The Non-Euclidean Euclidean Algorithm

TL;DR

This paper presents a novel interpretation of a geometrically motivated algorithm for determining the discreteness of two-generator real Mobius groups as a non-Euclidean Euclidean algorithm, linking hyperbolic geometry with classical division algorithms.

Contribution

It introduces a new perspective by interpreting the group discreteness algorithm as a non-Euclidean Euclidean algorithm, and applies it to find shortest curves on quotient surfaces.

Findings

The algorithm determines whether a two-generator real Mobius group is discrete.

It provides a method to find the three shortest curves on the quotient surface.

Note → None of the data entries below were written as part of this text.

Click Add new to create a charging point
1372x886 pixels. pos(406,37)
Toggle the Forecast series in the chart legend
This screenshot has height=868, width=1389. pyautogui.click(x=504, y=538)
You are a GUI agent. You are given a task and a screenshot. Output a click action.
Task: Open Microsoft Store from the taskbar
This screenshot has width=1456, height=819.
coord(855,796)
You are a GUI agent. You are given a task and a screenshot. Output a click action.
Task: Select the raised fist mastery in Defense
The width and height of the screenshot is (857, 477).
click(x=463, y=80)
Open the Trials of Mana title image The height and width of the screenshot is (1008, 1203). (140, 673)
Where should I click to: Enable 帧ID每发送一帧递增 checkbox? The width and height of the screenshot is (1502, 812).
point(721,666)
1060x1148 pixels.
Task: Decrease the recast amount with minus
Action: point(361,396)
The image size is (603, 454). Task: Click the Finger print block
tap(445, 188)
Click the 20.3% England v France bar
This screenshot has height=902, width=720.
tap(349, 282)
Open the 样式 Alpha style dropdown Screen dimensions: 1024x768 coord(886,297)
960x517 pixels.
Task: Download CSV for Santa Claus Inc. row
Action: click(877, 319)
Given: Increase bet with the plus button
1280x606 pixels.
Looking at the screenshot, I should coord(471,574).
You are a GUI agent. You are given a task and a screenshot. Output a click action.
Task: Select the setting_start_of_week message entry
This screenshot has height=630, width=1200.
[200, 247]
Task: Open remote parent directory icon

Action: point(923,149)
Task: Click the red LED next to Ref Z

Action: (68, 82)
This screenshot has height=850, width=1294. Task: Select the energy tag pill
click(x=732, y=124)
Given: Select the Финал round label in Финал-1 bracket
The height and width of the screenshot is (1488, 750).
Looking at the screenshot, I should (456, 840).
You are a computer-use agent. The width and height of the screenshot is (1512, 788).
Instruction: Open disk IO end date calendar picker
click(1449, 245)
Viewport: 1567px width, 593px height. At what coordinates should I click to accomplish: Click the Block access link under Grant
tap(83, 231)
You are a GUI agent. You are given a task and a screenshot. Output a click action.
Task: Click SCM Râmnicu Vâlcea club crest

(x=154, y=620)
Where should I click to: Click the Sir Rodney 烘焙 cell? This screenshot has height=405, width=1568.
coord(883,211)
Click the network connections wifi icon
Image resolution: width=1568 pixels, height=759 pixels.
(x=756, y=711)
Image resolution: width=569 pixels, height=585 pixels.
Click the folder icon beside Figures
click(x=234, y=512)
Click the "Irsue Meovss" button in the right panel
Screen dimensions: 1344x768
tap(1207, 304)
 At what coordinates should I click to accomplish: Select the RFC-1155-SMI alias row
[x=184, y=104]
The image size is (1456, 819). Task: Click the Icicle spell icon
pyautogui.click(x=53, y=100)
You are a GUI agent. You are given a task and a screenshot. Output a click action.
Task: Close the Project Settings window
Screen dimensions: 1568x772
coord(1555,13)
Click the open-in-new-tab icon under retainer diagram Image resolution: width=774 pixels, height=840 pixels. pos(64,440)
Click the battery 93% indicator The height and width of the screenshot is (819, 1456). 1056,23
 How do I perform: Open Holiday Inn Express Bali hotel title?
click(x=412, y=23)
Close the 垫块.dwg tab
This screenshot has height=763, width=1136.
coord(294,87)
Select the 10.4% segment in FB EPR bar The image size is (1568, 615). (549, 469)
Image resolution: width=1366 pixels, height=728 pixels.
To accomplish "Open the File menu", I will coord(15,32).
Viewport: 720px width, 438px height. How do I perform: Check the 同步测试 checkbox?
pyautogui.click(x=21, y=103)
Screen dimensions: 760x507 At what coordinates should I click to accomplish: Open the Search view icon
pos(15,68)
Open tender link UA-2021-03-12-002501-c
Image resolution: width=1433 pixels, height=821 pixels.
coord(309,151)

The interpretation connects hyperbolic geometry with Euclidean division algorithms.

Abstract

In this paper we demonstrate how the geometrically motivated algorithm to determine whether a two generator real Mobius group acting on the Poincare plane is or is not discrete can be interpreted as a non-Euclidean Euclidean algorithm. That is, the algorithm can be viewed as an application of the Euclidean division algorithm to real numbers that represent hyperbolic distances. In the case that the group is discrete and free, the algorithmic procedure also gives a non-Euclidean Euclidean algorithm to find the three shortest curves on the corresponding quotient surface.